OBJECTIVE: Copy the following lines word for word.

(Word and item position data)
──────────

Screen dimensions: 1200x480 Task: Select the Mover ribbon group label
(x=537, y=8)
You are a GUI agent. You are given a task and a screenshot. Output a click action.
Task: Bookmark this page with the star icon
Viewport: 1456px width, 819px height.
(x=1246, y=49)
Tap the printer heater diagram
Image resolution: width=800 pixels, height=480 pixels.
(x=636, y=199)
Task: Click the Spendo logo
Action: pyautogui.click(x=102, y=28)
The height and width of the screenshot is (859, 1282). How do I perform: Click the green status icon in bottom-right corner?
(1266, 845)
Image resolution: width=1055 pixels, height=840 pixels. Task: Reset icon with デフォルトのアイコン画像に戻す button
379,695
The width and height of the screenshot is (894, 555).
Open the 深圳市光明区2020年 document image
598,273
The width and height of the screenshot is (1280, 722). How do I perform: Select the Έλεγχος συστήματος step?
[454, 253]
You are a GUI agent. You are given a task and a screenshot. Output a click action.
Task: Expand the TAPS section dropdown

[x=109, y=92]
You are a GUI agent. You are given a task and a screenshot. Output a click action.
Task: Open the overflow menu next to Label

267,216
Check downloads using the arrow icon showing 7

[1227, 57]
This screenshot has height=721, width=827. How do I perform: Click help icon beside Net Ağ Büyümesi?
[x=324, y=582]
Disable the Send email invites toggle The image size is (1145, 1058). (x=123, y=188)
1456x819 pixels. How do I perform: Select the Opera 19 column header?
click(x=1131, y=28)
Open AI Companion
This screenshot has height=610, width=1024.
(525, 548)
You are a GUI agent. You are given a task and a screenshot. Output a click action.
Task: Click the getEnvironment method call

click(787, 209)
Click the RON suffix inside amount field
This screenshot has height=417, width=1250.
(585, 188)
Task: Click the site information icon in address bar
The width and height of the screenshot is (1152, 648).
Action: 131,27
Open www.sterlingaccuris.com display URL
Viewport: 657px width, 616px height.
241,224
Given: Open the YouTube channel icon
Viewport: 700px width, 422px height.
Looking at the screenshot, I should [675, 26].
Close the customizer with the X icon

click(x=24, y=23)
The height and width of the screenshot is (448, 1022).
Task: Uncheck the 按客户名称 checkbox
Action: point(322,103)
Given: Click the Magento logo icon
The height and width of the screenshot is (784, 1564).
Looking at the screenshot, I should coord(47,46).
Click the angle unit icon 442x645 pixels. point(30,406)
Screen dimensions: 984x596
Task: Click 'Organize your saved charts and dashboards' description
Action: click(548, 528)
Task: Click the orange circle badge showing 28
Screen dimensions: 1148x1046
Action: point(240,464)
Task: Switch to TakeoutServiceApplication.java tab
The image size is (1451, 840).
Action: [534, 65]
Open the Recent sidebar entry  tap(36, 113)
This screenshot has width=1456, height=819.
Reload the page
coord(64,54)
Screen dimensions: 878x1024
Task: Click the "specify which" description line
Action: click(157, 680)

──────────

TASK RESULT:
Screen dimensions: 1200x480 Task: Select the Mover ribbon group label
(x=537, y=8)
You are a GUI agent. You are given a task and a screenshot. Output a click action.
Task: Bookmark this page with the star icon
Viewport: 1456px width, 819px height.
(x=1246, y=49)
Tap the printer heater diagram
Image resolution: width=800 pixels, height=480 pixels.
(x=636, y=199)
Task: Click the Spendo logo
Action: pyautogui.click(x=102, y=28)
The height and width of the screenshot is (859, 1282). How do I perform: Click the green status icon in bottom-right corner?
(1266, 845)
Image resolution: width=1055 pixels, height=840 pixels. Task: Reset icon with デフォルトのアイコン画像に戻す button
379,695
The width and height of the screenshot is (894, 555).
Open the 深圳市光明区2020年 document image
598,273
The width and height of the screenshot is (1280, 722). How do I perform: Select the Έλεγχος συστήματος step?
[454, 253]
You are a GUI agent. You are given a task and a screenshot. Output a click action.
Task: Expand the TAPS section dropdown

[x=109, y=92]
You are a GUI agent. You are given a task and a screenshot. Output a click action.
Task: Open the overflow menu next to Label

267,216
Check downloads using the arrow icon showing 7

[1227, 57]
This screenshot has height=721, width=827. How do I perform: Click help icon beside Net Ağ Büyümesi?
[x=324, y=582]
Disable the Send email invites toggle The image size is (1145, 1058). (x=123, y=188)
1456x819 pixels. How do I perform: Select the Opera 19 column header?
click(x=1131, y=28)
Open AI Companion
This screenshot has height=610, width=1024.
(525, 548)
You are a GUI agent. You are given a task and a screenshot. Output a click action.
Task: Click the getEnvironment method call

click(787, 209)
Click the RON suffix inside amount field
This screenshot has height=417, width=1250.
(585, 188)
Task: Click the site information icon in address bar
The width and height of the screenshot is (1152, 648).
Action: 131,27
Open www.sterlingaccuris.com display URL
Viewport: 657px width, 616px height.
241,224
Given: Open the YouTube channel icon
Viewport: 700px width, 422px height.
Looking at the screenshot, I should [675, 26].
Close the customizer with the X icon

click(x=24, y=23)
The height and width of the screenshot is (448, 1022).
Task: Uncheck the 按客户名称 checkbox
Action: point(322,103)
Given: Click the Magento logo icon
The height and width of the screenshot is (784, 1564).
Looking at the screenshot, I should coord(47,46).
Click the angle unit icon 442x645 pixels. point(30,406)
Screen dimensions: 984x596
Task: Click 'Organize your saved charts and dashboards' description
Action: click(548, 528)
Task: Click the orange circle badge showing 28
Screen dimensions: 1148x1046
Action: point(240,464)
Task: Switch to TakeoutServiceApplication.java tab
The image size is (1451, 840).
Action: [534, 65]
Open the Recent sidebar entry  tap(36, 113)
This screenshot has width=1456, height=819.
Reload the page
coord(64,54)
Screen dimensions: 878x1024
Task: Click the "specify which" description line
Action: click(157, 680)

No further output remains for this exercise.